O
Ministério Público de Pernambuco (MPPE) recomendou ao prefeito de Itambé, Bruno
Borba Ribeiro, a efetuar, no prazo de 15 dias, uma regularização administrativa
no quadro de pessoal, referente aos cargos de guarda-civil municipal e agente
de fiscalização de trânsito e transporte, exonerando todas as pessoas nomeadas
irregularmente.
Após
o prazo de 15 dias para tomar as medidas recomendadas, o prefeito de Itambé
deverá enviar ao MPPE cópia dos atos de exoneração das pessoas que ocupam os
cargos irregularmente, bem como informações acerca da regularização
administrativa.
De
acordo com a promotora de Justiça Fabiana Machado, os cargos citados não
possuem natureza jurídica de chefia, direção ou assessoramento, configurando
funções com atribuições de provimento efetivo.

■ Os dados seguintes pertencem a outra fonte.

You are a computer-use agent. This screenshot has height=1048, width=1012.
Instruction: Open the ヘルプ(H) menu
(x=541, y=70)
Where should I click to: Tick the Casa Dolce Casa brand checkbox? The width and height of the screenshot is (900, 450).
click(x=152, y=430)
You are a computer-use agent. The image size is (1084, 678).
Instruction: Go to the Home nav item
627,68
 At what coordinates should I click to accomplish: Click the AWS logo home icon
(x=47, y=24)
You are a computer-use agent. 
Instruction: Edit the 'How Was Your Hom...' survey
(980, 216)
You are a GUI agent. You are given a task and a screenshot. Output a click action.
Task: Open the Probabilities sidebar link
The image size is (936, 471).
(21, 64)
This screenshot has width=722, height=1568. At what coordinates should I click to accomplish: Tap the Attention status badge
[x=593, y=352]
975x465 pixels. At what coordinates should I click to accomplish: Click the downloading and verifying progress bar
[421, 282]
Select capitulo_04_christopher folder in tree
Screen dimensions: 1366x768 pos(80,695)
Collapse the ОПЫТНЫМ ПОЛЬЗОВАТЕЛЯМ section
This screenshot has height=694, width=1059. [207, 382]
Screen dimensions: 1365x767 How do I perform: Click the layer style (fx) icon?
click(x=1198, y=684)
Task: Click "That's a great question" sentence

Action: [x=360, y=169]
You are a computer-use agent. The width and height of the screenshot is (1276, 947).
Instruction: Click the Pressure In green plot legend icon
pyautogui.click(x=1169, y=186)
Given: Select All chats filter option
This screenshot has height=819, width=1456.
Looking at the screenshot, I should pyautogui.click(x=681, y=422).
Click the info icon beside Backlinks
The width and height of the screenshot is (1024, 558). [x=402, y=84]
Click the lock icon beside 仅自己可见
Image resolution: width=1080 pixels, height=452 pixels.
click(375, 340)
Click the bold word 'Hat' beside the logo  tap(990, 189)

Ainda assim, a gestão pública de
Itambé procedeu com contratações irregulares de pessoal, sem a necessária
aprovação prévia em concurso público, mesmo com a inexistência de necessidade
temporária excepcional de interesse público, exceção prevista pela Constituição
Federal.
Além
disso, na época das nomeações, foi realizado concurso público em Itambé, ainda
vigente. A partir dele foram aprovados candidatos para as funções de
guarda-civil municipal e agente de fiscalização de trânsito e transporte.
No
documento, a representante do MPPE informa sobre uma eventual resistência do
prefeito Bruno Borba Ribeiro em executar as previdências descritas acima, permanecendo
inerte mesmo após ser cientificado sobre a recomendação. Segundo a promotora, a
manutenção das nomeações irregulares configura flagrantemente vontade
consistente no dolo genérico, caracterizando ato de improbidade administrativa.